The nih.gov home page, for instance, uses Flash to rotate through several headlines with descriptive text (such as the Salmonella description shown below) that is invisible to search engines.
When you search for the exact text string from the Flash image, the nih.gov home page with the text isn’t returned. The reason why becomes clear when you view the page in Google’s cache. This enables you to see the page exactly as Google has crawled it.
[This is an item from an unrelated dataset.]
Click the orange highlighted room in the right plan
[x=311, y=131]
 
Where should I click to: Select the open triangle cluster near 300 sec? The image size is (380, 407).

Understand the fundamentals of search engine friendly web architecture
Lots of resources exist, including my sites Jane and Robot and Nine By Blue, and the search engines also provide much of this information for free (see for instance, google.com/webmasters). A quick peek at the medicare.gov robots.txt file, for instance, shows that they’ve implemented directives that the search engines don’t recognize:
#wait 30 seconds before starting a new URL request default=30
#index this site between 1AM – 5AM EST
#limit concurrent active URLs to 2 for each index server
If they’re worried about the search engines crawling them too much for their servers to handle, they should use the crawl-delay directive and set the crawl rate to slower in Google Webmaster Tools.
This post provides just a few examples of how a more crawlable site architecture can make a big difference in how findable the content is. Government sites face many of the same issues that large corporations do: many sites exist, all managed by different departments, no clear process for cross-department collaboration, and lack of global standards. But government and companies alike can evaluate their sites for crawlability in a step towards a more findable web.